On Oct 20, 2015, at 12:36 PM, Wilfried Woeber <woeber@cc.univie.ac.at> wrote:

Hi Jon!

On 2015-10-19 05:00, Jonathan Brewer wrote:
Hi All,

I've run into a few probes marked private, and when I've found & asked the owners,
they didn't realise they'd done anything restrictive or harmful to researchers by
marking their probes private.

Intrigued at this phenomena, I had a look at the probe metadata. Right now I think
there are 1,534 Atlas probes that are active and connected to the network, but
marked private.

What's the point of having private probes in the network? Do their hosts still"
earn credits they can use on public probes? Should they be? Are private probe
hosts helping the project?

IIRC, we did have quite a bit on the topic of labelling probes as "private", but
I would have to do some digging to find the references to that discussion..

But before chiming in ith my personal point of view, may I ask the Atlas Team
to summarize what the effects of "private" are.
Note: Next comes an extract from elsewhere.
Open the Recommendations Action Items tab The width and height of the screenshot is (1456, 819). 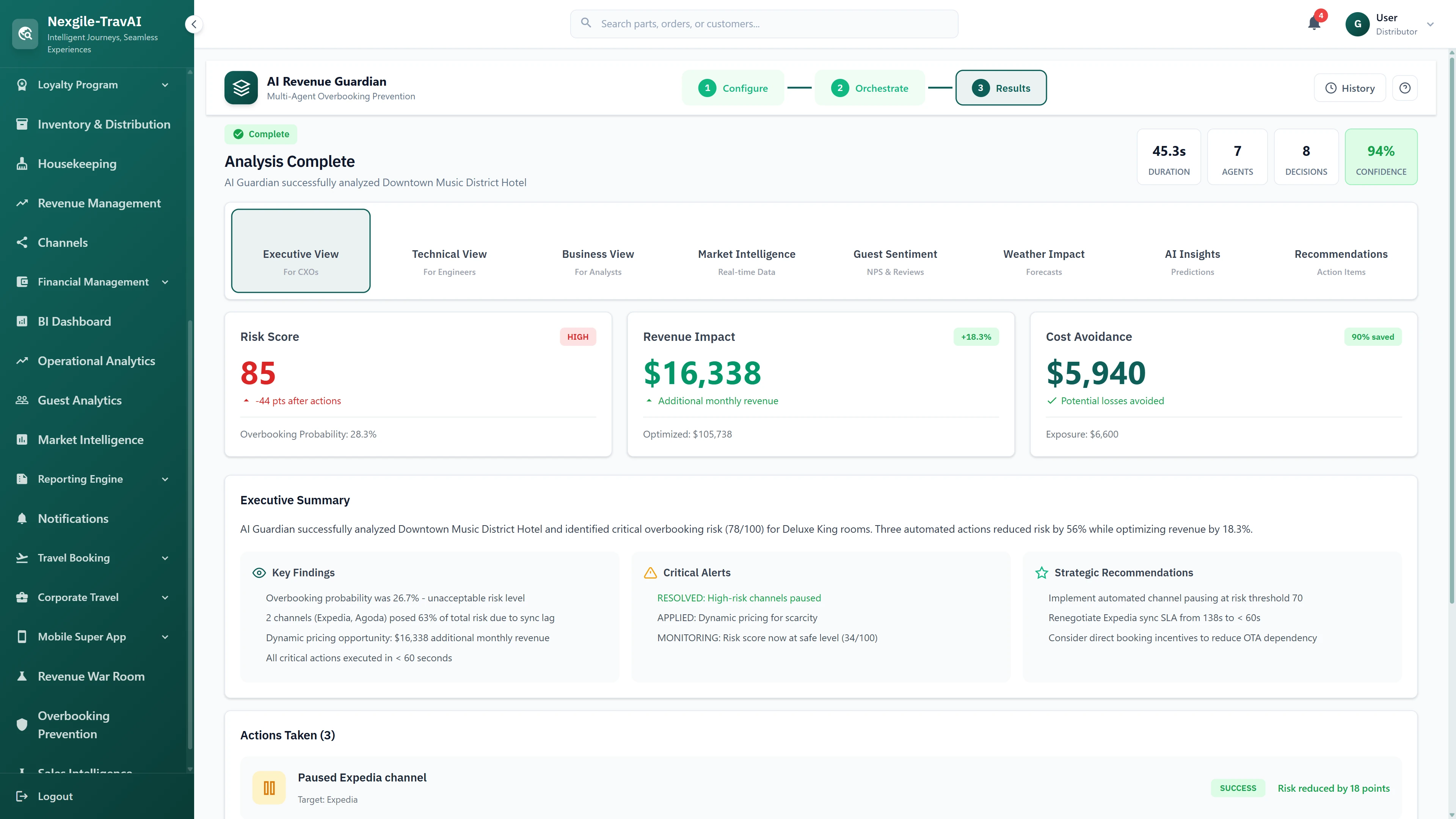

I seem to remember that private
probes *do* participate in the built-in measurements. I may be wron, though.

The FAQ says nothing about private probes, so I thought I would ask here.

I think it is pretty useful to have another look at that setting.

Thanks,

Jon

Cheers,
Wilfried

My understanding is that my private probe participates in built-in measurements but is not open to the world.  My small network is not designed to serve as a target for the world.